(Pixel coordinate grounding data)
■ ■ ■ ■ ■ ■ ■

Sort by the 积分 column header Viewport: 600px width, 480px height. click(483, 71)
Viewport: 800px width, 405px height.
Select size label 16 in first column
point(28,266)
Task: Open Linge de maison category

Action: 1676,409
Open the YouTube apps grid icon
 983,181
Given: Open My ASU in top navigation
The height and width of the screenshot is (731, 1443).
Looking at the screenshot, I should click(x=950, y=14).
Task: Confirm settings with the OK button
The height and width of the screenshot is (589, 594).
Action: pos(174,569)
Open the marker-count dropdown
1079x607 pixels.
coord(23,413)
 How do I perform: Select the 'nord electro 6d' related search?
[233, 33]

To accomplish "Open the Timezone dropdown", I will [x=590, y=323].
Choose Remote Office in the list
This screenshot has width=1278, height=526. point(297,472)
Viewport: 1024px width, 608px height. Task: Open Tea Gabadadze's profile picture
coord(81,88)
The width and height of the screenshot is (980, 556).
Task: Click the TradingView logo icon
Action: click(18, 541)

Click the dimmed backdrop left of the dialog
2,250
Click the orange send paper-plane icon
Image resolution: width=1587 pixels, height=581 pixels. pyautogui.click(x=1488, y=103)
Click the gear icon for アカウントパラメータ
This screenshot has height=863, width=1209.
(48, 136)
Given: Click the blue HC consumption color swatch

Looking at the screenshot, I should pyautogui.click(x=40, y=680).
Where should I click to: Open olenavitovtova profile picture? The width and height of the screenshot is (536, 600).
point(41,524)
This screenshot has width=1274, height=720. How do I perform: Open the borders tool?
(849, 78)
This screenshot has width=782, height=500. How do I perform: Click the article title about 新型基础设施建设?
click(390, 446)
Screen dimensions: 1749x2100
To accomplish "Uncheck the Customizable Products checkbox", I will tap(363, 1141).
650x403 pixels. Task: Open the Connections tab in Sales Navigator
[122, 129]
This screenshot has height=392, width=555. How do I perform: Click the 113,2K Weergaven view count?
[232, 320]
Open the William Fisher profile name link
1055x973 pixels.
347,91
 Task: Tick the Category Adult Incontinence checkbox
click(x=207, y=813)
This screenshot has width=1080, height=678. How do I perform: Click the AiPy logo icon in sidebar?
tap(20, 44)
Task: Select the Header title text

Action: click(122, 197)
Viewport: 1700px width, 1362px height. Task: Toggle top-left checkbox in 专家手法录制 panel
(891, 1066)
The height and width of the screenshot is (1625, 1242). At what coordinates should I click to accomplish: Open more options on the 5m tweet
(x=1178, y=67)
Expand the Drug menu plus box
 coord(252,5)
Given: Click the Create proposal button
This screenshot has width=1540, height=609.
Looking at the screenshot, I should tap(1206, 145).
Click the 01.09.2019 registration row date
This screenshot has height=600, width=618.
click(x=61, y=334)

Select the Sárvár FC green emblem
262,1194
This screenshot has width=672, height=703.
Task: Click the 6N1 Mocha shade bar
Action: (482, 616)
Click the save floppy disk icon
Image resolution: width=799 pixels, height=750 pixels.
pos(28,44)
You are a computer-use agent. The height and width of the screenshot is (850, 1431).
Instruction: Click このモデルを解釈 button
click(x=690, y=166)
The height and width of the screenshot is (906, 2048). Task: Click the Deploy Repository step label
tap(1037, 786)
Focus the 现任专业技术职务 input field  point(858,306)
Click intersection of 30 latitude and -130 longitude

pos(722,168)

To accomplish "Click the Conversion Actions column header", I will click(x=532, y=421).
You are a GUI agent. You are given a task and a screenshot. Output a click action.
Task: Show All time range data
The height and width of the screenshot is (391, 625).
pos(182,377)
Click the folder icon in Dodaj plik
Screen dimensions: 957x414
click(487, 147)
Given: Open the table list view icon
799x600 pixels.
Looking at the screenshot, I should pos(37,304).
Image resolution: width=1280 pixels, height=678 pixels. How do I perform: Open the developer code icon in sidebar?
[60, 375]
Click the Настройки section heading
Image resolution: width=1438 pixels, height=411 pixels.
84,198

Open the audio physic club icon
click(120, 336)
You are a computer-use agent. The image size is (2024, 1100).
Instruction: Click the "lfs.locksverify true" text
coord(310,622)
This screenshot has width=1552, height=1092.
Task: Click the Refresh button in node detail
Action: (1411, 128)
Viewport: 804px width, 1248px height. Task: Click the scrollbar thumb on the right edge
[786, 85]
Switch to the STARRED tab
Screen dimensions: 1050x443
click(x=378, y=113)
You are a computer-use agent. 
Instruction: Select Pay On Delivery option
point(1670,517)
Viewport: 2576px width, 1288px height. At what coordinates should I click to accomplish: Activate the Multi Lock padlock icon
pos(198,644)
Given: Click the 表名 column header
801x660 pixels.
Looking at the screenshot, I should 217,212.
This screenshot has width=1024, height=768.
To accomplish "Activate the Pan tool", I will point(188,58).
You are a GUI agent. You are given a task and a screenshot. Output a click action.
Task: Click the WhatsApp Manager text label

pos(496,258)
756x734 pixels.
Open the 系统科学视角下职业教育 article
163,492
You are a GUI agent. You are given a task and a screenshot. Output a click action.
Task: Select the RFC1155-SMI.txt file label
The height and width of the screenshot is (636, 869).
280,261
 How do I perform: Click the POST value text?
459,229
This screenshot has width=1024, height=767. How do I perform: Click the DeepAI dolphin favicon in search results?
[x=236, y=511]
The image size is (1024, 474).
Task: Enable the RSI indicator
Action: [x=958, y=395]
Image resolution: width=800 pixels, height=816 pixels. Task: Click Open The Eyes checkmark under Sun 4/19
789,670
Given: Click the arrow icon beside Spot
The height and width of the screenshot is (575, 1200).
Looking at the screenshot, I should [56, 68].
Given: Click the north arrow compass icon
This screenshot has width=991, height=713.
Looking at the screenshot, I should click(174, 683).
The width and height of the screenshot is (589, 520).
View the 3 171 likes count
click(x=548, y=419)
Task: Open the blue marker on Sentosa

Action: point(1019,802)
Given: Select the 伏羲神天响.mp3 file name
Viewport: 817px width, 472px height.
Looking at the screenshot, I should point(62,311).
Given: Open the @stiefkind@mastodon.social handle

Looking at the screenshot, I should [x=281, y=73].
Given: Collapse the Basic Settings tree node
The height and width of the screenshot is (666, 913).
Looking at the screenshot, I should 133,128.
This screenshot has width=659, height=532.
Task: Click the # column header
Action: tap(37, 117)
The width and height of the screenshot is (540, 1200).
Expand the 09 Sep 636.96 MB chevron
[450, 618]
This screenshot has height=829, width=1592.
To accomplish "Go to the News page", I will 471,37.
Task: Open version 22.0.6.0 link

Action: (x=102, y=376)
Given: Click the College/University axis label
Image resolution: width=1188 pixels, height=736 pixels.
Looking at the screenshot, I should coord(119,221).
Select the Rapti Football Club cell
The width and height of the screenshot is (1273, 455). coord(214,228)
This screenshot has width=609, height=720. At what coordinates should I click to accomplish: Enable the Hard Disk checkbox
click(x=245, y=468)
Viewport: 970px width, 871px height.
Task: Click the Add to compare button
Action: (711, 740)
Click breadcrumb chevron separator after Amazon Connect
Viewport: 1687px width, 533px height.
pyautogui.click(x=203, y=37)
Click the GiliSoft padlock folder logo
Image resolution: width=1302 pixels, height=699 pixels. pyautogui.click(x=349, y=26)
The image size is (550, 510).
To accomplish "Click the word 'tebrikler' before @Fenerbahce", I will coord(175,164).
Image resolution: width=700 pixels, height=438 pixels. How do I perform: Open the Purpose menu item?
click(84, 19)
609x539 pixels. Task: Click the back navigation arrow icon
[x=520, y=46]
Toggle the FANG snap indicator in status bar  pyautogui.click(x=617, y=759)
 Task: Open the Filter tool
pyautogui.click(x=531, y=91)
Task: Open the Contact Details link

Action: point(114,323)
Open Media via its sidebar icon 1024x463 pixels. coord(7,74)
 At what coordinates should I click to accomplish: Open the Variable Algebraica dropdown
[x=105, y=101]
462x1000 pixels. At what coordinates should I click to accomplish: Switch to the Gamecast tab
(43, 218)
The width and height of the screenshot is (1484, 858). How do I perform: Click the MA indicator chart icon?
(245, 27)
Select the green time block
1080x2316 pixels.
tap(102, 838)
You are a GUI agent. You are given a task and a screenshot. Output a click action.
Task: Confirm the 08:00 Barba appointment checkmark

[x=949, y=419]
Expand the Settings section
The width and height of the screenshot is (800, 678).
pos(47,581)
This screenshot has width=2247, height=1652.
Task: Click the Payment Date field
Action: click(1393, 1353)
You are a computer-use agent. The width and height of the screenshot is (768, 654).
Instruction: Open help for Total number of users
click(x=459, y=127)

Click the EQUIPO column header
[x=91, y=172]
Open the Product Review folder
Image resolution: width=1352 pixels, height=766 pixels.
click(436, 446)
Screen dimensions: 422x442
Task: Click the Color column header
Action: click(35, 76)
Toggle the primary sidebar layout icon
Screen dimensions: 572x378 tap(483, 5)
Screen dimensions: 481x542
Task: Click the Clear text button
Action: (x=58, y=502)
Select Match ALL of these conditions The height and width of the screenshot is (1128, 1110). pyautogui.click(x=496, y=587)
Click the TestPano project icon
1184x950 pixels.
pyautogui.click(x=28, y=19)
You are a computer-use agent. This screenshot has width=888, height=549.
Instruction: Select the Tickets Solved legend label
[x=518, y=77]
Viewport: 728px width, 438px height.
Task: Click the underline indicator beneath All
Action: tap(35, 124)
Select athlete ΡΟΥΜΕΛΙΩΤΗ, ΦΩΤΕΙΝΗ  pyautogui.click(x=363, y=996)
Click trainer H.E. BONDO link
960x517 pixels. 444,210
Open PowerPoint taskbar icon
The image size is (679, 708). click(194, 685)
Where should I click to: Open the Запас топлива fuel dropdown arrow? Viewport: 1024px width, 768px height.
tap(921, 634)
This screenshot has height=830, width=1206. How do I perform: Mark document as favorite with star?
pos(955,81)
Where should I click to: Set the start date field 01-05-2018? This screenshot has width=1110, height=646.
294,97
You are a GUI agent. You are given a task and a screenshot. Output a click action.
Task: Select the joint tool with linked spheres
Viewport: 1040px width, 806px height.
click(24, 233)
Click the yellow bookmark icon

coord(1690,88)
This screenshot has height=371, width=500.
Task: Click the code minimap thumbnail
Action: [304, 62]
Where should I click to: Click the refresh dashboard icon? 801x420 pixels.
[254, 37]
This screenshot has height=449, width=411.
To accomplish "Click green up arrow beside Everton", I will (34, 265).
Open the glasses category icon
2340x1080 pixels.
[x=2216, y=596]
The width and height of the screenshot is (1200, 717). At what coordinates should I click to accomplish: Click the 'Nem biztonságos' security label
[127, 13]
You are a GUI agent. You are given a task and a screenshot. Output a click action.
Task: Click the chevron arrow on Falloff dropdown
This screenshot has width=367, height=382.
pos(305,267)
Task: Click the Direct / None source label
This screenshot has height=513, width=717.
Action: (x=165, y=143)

■ ■ ■ ■ ■ ■ ■

• [Exercise aim]: Taking the records above, retype every line from the one with "Given: Click the College/University" down to the one with "Expand the Settings section", exactly and with nothing else.

• [Exercise output]:
Given: Click the College/University axis label
Image resolution: width=1188 pixels, height=736 pixels.
Looking at the screenshot, I should coord(119,221).
Select the Rapti Football Club cell
The width and height of the screenshot is (1273, 455). coord(214,228)
This screenshot has width=609, height=720. At what coordinates should I click to accomplish: Enable the Hard Disk checkbox
click(x=245, y=468)
Viewport: 970px width, 871px height.
Task: Click the Add to compare button
Action: (711, 740)
Click breadcrumb chevron separator after Amazon Connect
Viewport: 1687px width, 533px height.
pyautogui.click(x=203, y=37)
Click the GiliSoft padlock folder logo
Image resolution: width=1302 pixels, height=699 pixels. pyautogui.click(x=349, y=26)
The image size is (550, 510).
To accomplish "Click the word 'tebrikler' before @Fenerbahce", I will coord(175,164).
Image resolution: width=700 pixels, height=438 pixels. How do I perform: Open the Purpose menu item?
click(84, 19)
609x539 pixels. Task: Click the back navigation arrow icon
[x=520, y=46]
Toggle the FANG snap indicator in status bar  pyautogui.click(x=617, y=759)
 Task: Open the Filter tool
pyautogui.click(x=531, y=91)
Task: Open the Contact Details link

Action: point(114,323)
Open Media via its sidebar icon 1024x463 pixels. coord(7,74)
 At what coordinates should I click to accomplish: Open the Variable Algebraica dropdown
[x=105, y=101]
462x1000 pixels. At what coordinates should I click to accomplish: Switch to the Gamecast tab
(43, 218)
The width and height of the screenshot is (1484, 858). How do I perform: Click the MA indicator chart icon?
(245, 27)
Select the green time block
1080x2316 pixels.
tap(102, 838)
You are a GUI agent. You are given a task and a screenshot. Output a click action.
Task: Confirm the 08:00 Barba appointment checkmark

[x=949, y=419]
Expand the Settings section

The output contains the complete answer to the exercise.